L’OMS a créé un aide-mémoire sur les précautions d’usage pour les soins de santé (en cours de révision). Celles-ci ont pour but de réduire le risque de transmission de tous les agents pathogènes, y compris ceux qui sont transmis par le sang. En les appliquant universellement, elles aideraient à éviter la plupart des transmissions par exposition au sang et aux liquides biologiques.
Les précautions d’usage sont recommandées pour les soins et le traitement de tous les patients, quel que soit leur statut infectieux, présumé ou confirmé.
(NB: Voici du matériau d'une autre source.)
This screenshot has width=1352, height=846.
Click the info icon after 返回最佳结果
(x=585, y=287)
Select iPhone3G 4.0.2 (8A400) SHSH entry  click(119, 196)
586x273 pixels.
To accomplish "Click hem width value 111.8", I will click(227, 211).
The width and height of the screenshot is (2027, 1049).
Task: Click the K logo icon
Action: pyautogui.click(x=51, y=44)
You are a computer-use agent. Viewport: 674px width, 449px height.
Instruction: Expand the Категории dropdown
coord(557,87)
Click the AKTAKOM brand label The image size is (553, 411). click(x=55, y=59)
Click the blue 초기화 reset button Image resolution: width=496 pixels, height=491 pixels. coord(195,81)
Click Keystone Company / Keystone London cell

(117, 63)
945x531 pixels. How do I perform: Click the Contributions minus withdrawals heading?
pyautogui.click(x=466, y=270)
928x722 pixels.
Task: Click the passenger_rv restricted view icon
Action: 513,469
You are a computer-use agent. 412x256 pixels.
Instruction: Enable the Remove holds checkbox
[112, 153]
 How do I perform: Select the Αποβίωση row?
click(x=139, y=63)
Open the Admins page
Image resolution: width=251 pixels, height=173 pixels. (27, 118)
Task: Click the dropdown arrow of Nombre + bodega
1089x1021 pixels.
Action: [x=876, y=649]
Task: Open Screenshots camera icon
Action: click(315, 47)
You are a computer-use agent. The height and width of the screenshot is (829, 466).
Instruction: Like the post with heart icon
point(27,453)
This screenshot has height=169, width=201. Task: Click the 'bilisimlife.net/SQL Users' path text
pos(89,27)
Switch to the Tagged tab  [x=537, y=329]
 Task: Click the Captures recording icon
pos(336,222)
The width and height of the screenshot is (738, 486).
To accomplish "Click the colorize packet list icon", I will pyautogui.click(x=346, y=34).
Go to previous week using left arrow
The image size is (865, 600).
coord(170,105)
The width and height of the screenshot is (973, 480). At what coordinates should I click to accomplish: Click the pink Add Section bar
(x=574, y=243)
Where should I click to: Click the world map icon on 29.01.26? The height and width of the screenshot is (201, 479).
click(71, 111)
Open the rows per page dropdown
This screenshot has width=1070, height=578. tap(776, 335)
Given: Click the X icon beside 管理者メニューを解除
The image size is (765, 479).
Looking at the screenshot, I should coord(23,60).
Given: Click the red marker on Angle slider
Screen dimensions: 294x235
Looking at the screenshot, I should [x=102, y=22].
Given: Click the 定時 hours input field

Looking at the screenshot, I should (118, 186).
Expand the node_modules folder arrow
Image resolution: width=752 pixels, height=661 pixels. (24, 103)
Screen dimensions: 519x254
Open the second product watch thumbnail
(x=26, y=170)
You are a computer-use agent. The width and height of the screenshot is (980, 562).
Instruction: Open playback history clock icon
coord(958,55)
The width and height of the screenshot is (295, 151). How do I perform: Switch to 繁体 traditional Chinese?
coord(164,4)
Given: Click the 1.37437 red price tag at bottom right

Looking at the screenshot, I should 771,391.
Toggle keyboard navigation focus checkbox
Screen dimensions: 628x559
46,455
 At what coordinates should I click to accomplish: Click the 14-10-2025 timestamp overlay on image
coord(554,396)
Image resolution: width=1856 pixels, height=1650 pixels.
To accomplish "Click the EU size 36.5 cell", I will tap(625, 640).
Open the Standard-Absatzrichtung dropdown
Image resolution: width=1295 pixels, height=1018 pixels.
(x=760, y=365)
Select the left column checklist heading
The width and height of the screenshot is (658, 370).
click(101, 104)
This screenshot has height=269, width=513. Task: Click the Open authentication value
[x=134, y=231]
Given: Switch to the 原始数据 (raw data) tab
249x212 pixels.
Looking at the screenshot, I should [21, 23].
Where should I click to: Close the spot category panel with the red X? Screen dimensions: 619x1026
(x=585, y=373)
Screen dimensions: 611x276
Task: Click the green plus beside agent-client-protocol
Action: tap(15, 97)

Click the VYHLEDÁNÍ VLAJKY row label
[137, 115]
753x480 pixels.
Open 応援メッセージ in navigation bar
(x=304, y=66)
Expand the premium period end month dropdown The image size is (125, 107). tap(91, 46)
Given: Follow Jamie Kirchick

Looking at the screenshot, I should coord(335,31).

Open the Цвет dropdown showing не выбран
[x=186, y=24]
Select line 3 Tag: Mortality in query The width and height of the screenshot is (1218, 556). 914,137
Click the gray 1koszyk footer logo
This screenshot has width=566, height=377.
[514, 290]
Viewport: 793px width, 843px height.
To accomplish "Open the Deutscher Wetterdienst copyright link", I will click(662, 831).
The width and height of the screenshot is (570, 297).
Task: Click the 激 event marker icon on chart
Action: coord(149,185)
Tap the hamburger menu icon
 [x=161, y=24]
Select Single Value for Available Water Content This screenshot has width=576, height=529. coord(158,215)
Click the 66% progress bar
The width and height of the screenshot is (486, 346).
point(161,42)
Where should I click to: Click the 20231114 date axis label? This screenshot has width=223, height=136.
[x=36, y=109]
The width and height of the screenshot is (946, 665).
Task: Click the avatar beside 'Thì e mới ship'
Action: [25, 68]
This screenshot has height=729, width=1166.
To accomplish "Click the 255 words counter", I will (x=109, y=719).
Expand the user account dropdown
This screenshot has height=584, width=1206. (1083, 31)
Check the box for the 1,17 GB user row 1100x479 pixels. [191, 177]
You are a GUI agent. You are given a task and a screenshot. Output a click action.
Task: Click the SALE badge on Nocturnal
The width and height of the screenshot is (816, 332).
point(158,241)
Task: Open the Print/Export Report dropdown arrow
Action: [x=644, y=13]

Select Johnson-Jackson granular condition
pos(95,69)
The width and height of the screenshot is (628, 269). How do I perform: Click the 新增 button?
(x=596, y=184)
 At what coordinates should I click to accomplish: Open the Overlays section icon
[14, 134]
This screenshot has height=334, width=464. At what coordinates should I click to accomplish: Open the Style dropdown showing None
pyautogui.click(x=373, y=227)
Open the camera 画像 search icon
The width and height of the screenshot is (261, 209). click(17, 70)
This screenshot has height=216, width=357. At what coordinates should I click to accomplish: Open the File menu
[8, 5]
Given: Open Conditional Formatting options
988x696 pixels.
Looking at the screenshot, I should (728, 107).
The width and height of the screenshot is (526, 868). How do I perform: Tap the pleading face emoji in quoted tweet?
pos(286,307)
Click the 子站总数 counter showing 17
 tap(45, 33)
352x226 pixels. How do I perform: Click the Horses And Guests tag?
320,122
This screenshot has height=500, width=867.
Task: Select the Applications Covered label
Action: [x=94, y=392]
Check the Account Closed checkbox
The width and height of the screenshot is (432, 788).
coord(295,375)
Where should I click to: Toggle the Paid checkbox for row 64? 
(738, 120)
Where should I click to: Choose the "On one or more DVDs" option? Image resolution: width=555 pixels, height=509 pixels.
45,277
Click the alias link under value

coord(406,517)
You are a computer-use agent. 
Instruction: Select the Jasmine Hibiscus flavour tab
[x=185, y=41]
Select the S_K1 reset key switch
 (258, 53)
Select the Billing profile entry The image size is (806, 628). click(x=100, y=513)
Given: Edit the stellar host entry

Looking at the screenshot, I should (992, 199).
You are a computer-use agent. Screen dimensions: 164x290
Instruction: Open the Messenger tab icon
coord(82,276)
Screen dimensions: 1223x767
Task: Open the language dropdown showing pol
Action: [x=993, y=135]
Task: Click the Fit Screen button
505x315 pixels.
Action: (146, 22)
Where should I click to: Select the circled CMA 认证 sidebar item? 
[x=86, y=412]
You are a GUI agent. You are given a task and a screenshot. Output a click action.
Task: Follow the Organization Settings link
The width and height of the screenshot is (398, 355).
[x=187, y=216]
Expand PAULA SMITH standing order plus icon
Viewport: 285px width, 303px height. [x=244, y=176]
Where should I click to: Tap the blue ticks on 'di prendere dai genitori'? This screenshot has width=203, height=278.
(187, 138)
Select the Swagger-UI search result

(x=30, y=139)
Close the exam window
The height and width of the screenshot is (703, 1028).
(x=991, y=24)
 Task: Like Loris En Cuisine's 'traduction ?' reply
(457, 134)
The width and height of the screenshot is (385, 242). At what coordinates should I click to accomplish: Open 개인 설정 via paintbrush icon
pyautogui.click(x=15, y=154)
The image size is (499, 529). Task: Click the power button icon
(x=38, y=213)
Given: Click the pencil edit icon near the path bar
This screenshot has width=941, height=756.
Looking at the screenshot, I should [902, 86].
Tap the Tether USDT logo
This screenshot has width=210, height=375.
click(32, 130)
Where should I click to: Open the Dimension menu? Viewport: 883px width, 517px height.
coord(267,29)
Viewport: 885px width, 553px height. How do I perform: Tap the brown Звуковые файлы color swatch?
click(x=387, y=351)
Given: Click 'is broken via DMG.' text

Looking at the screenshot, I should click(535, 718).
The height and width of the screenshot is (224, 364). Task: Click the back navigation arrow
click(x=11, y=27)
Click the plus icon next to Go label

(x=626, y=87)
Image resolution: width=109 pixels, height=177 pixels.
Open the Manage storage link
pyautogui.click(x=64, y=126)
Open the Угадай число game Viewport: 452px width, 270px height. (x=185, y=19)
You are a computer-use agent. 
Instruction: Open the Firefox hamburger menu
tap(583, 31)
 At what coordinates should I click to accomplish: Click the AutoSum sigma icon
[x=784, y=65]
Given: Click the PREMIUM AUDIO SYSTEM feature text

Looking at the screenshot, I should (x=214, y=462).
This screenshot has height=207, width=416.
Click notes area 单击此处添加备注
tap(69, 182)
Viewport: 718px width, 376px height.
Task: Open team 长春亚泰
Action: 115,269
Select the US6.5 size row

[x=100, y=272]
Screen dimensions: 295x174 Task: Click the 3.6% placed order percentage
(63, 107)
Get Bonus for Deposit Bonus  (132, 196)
Elles comportent le niveau de base de la lutte anti-infectieuse et comprennent l’hygiène des mains, le port d’un équipement de protection individuel pour éviter tout contact direct avec le sang et les liquides biologiques, la prévention des piqûres accidentelles et des blessures par des instruments pointus ou tranchants, et un ensemble de mesures de contrôle de l’environnement.
Tableau : chronologie des principales flambées de fièvre hémorragique à virus Ebola
Année | Pays | Sous-type du virus | Nombre de cas | Nombre de décès | Taux de létalité |
2012 | République démocratique du Congo | Ébola Bundibugyo | 57 | 29 | 51% |
2012 | Ouganda | Ébola Soudan | 7 | 4 | 57% |
2012 | Ouganda | Ébola Soudan | 24 | 17 | 71% |
2011 | Ouganda | Ébola Soudan | 1 | 1 | 100% |
2008 | République démocratique du Congo | Ébola Zaïre | 32 | 14 | 44% |
2007 | Ouganda | Ébola Bundibugyo | 149 | 37 | 25% |
2007 | République démocratique du Congo | Ébola Zaïre | 264 | 187 | 71% |
2005 | Congo | Ébola Zaïre | 12 | 10 | 83% |
2004 | Soudan | Ébola Soudan | 17 | 7 | 41% |
2003 | Congo | Ébola Zaïre | 35 | 29 | 83% |
(Nov.-déc.) | |||||
2003 | Congo | Ébola Zaïre | 143 | 128 | 90% |
(Janv.-avril) | |||||
2001-2002 | Congo | Ébola Zaïre | 59 | 44 | 75% |
2001-2002 | Gabon | Ébola Zaïre | 65 | 53 | 82% |
2000 | Uganda | Ébola Soudan | 425 | 224 | 53% |
1996 | Afrique du Sud | Ébola Zaïre | 1¹ | 1 | 100% |
1996 | Gabon | Ébola Zaïre | 60 | 45 | 75% |
(Juil.-déc.) | |||||
1996 | Gabon | Ébola Zaïre | 31 | 21 | 68% |
(Janv.-avril) | |||||
1995 | République démocratique du Congo | Ébola Zaïre | 315 | 254 | 81% |
1994 | Côte d’Ivoire | Ébola Côte d’Ivoire | 1 | 0 | 0% |
1994 | Gabon | Ébola Zaïre | 52 | 31 | 60% |
1979 | Soudan | Ébola Soudan | 34 | 22 | 65% |
1977 | République démocratique du Congo | Ébola Zaïre | 1 | 1 | 100% |
1976 | Soudan | Ébola Soudan | 284 | 151 | 53% |
1976 | République démocratique du Congo | Ébola Zaïre | 318 | 280 | 88% |
1 Le cas concernait une infirmière ayant participé au traitement d’un patient atteint de fièvre à virus Ebola, transféré du Gabon en Afrique du Sud.